▸ **Pixel coordinate grounding data**
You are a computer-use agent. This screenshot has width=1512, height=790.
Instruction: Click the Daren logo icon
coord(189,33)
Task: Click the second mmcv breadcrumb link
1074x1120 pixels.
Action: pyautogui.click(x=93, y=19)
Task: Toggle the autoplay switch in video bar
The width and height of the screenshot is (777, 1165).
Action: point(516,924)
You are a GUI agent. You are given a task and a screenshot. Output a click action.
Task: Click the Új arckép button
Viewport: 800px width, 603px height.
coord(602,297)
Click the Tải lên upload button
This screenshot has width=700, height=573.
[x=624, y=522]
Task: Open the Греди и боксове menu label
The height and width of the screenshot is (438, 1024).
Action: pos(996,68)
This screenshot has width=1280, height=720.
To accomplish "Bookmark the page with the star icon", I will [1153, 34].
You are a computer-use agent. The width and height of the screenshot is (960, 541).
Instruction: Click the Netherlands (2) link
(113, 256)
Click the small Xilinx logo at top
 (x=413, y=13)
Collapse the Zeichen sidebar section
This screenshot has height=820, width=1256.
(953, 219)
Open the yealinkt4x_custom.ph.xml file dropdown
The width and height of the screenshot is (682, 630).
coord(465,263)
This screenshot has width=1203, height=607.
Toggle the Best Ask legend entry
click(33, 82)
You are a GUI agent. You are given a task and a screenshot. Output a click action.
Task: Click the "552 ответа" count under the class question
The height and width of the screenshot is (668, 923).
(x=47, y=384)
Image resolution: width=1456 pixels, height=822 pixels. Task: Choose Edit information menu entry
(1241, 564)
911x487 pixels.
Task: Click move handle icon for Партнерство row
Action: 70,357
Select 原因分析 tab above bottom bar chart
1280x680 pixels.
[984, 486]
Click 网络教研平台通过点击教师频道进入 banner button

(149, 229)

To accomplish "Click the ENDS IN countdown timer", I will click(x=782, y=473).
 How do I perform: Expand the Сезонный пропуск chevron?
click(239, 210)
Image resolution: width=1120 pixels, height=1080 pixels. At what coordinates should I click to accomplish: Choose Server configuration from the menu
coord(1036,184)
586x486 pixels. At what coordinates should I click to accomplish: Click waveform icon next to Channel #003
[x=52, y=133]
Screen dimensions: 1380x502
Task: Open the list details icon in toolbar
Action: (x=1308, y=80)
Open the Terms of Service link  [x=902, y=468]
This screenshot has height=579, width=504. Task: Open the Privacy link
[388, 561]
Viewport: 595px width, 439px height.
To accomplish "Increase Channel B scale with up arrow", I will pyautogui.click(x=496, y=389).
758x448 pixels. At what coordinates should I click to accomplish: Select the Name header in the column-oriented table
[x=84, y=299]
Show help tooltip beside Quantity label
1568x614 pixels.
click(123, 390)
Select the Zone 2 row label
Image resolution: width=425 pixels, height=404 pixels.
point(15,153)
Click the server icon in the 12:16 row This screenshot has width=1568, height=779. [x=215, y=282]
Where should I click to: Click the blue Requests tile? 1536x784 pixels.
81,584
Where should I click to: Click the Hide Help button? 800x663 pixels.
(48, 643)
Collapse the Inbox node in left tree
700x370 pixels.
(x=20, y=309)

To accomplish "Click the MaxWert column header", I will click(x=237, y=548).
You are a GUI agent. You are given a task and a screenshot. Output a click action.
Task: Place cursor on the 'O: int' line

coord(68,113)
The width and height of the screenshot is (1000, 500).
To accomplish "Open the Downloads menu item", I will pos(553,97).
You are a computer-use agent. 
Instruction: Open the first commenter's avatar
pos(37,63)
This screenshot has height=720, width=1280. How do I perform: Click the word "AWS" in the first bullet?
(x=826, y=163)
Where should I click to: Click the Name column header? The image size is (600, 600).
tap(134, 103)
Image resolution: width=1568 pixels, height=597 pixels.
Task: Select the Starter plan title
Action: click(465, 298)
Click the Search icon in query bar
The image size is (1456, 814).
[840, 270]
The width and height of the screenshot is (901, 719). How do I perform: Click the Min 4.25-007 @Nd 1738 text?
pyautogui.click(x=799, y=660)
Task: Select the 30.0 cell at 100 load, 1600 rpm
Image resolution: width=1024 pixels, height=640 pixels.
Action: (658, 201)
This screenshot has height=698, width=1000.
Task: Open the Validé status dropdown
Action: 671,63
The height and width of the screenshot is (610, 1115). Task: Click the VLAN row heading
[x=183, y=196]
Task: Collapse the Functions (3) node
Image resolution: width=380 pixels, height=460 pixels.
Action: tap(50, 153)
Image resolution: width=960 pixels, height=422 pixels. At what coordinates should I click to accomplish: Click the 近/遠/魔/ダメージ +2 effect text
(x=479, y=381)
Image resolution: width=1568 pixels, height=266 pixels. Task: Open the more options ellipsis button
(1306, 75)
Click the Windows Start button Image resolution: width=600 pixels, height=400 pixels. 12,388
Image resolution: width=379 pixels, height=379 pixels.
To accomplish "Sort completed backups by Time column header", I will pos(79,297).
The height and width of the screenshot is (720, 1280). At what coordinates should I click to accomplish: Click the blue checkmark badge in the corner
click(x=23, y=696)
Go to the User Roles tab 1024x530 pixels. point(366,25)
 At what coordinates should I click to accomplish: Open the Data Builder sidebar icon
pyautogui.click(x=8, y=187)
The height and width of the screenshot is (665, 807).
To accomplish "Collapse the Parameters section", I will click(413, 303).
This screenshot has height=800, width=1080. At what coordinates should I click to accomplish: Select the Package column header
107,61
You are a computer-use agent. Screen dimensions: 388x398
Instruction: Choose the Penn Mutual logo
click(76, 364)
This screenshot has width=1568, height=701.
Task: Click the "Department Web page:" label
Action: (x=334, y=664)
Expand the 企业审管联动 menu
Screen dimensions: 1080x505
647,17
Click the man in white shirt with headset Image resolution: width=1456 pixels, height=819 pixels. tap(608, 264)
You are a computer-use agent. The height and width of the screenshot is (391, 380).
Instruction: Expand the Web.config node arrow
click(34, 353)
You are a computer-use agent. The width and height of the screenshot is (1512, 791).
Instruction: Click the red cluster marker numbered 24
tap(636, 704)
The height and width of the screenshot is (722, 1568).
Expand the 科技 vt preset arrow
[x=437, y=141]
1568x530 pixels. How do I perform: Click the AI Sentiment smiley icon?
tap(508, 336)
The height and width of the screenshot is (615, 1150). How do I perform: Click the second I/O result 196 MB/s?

▸ **Problem description**
Using the same words as the original, repeat the records above.

▸ **Finished task**
You are a computer-use agent. This screenshot has width=1512, height=790.
Instruction: Click the Daren logo icon
coord(189,33)
Task: Click the second mmcv breadcrumb link
1074x1120 pixels.
Action: pyautogui.click(x=93, y=19)
Task: Toggle the autoplay switch in video bar
The width and height of the screenshot is (777, 1165).
Action: point(516,924)
You are a GUI agent. You are given a task and a screenshot. Output a click action.
Task: Click the Új arckép button
Viewport: 800px width, 603px height.
coord(602,297)
Click the Tải lên upload button
This screenshot has width=700, height=573.
[x=624, y=522]
Task: Open the Греди и боксове menu label
The height and width of the screenshot is (438, 1024).
Action: pos(996,68)
This screenshot has width=1280, height=720.
To accomplish "Bookmark the page with the star icon", I will [1153, 34].
You are a computer-use agent. The width and height of the screenshot is (960, 541).
Instruction: Click the Netherlands (2) link
(113, 256)
Click the small Xilinx logo at top
 (x=413, y=13)
Collapse the Zeichen sidebar section
This screenshot has height=820, width=1256.
(953, 219)
Open the yealinkt4x_custom.ph.xml file dropdown
The width and height of the screenshot is (682, 630).
coord(465,263)
This screenshot has width=1203, height=607.
Toggle the Best Ask legend entry
click(33, 82)
You are a GUI agent. You are given a task and a screenshot. Output a click action.
Task: Click the "552 ответа" count under the class question
The height and width of the screenshot is (668, 923).
(x=47, y=384)
Image resolution: width=1456 pixels, height=822 pixels. Task: Choose Edit information menu entry
(1241, 564)
911x487 pixels.
Task: Click move handle icon for Партнерство row
Action: 70,357
Select 原因分析 tab above bottom bar chart
1280x680 pixels.
[984, 486]
Click 网络教研平台通过点击教师频道进入 banner button

(149, 229)

To accomplish "Click the ENDS IN countdown timer", I will click(x=782, y=473).
 How do I perform: Expand the Сезонный пропуск chevron?
click(239, 210)
Image resolution: width=1120 pixels, height=1080 pixels. At what coordinates should I click to accomplish: Choose Server configuration from the menu
coord(1036,184)
586x486 pixels. At what coordinates should I click to accomplish: Click waveform icon next to Channel #003
[x=52, y=133]
Screen dimensions: 1380x502
Task: Open the list details icon in toolbar
Action: (x=1308, y=80)
Open the Terms of Service link  [x=902, y=468]
This screenshot has height=579, width=504. Task: Open the Privacy link
[388, 561]
Viewport: 595px width, 439px height.
To accomplish "Increase Channel B scale with up arrow", I will pyautogui.click(x=496, y=389).
758x448 pixels. At what coordinates should I click to accomplish: Select the Name header in the column-oriented table
[x=84, y=299]
Show help tooltip beside Quantity label
1568x614 pixels.
click(123, 390)
Select the Zone 2 row label
Image resolution: width=425 pixels, height=404 pixels.
point(15,153)
Click the server icon in the 12:16 row This screenshot has width=1568, height=779. [x=215, y=282]
Where should I click to: Click the blue Requests tile? 1536x784 pixels.
81,584
Where should I click to: Click the Hide Help button? 800x663 pixels.
(48, 643)
Collapse the Inbox node in left tree
700x370 pixels.
(x=20, y=309)

To accomplish "Click the MaxWert column header", I will click(x=237, y=548).
You are a GUI agent. You are given a task and a screenshot. Output a click action.
Task: Place cursor on the 'O: int' line

coord(68,113)
The width and height of the screenshot is (1000, 500).
To accomplish "Open the Downloads menu item", I will pos(553,97).
You are a computer-use agent. 
Instruction: Open the first commenter's avatar
pos(37,63)
This screenshot has height=720, width=1280. How do I perform: Click the word "AWS" in the first bullet?
(x=826, y=163)
Where should I click to: Click the Name column header? The image size is (600, 600).
tap(134, 103)
Image resolution: width=1568 pixels, height=597 pixels.
Task: Select the Starter plan title
Action: click(465, 298)
Click the Search icon in query bar
The image size is (1456, 814).
[840, 270]
The width and height of the screenshot is (901, 719). How do I perform: Click the Min 4.25-007 @Nd 1738 text?
pyautogui.click(x=799, y=660)
Task: Select the 30.0 cell at 100 load, 1600 rpm
Image resolution: width=1024 pixels, height=640 pixels.
Action: (658, 201)
This screenshot has height=698, width=1000.
Task: Open the Validé status dropdown
Action: 671,63
The height and width of the screenshot is (610, 1115). Task: Click the VLAN row heading
[x=183, y=196]
Task: Collapse the Functions (3) node
Image resolution: width=380 pixels, height=460 pixels.
Action: tap(50, 153)
Image resolution: width=960 pixels, height=422 pixels. At what coordinates should I click to accomplish: Click the 近/遠/魔/ダメージ +2 effect text
(x=479, y=381)
Image resolution: width=1568 pixels, height=266 pixels. Task: Open the more options ellipsis button
(1306, 75)
Click the Windows Start button Image resolution: width=600 pixels, height=400 pixels. 12,388
Image resolution: width=379 pixels, height=379 pixels.
To accomplish "Sort completed backups by Time column header", I will pos(79,297).
The height and width of the screenshot is (720, 1280). At what coordinates should I click to accomplish: Click the blue checkmark badge in the corner
click(x=23, y=696)
Go to the User Roles tab 1024x530 pixels. point(366,25)
 At what coordinates should I click to accomplish: Open the Data Builder sidebar icon
pyautogui.click(x=8, y=187)
The height and width of the screenshot is (665, 807).
To accomplish "Collapse the Parameters section", I will click(413, 303).
This screenshot has height=800, width=1080. At what coordinates should I click to accomplish: Select the Package column header
107,61
You are a computer-use agent. Screen dimensions: 388x398
Instruction: Choose the Penn Mutual logo
click(76, 364)
This screenshot has width=1568, height=701.
Task: Click the "Department Web page:" label
Action: (x=334, y=664)
Expand the 企业审管联动 menu
Screen dimensions: 1080x505
647,17
Click the man in white shirt with headset Image resolution: width=1456 pixels, height=819 pixels. tap(608, 264)
You are a computer-use agent. The height and width of the screenshot is (391, 380).
Instruction: Expand the Web.config node arrow
click(34, 353)
You are a computer-use agent. The width and height of the screenshot is (1512, 791).
Instruction: Click the red cluster marker numbered 24
tap(636, 704)
The height and width of the screenshot is (722, 1568).
Expand the 科技 vt preset arrow
[x=437, y=141]
1568x530 pixels. How do I perform: Click the AI Sentiment smiley icon?
tap(508, 336)
The height and width of the screenshot is (615, 1150). How do I perform: Click the second I/O result 196 MB/s?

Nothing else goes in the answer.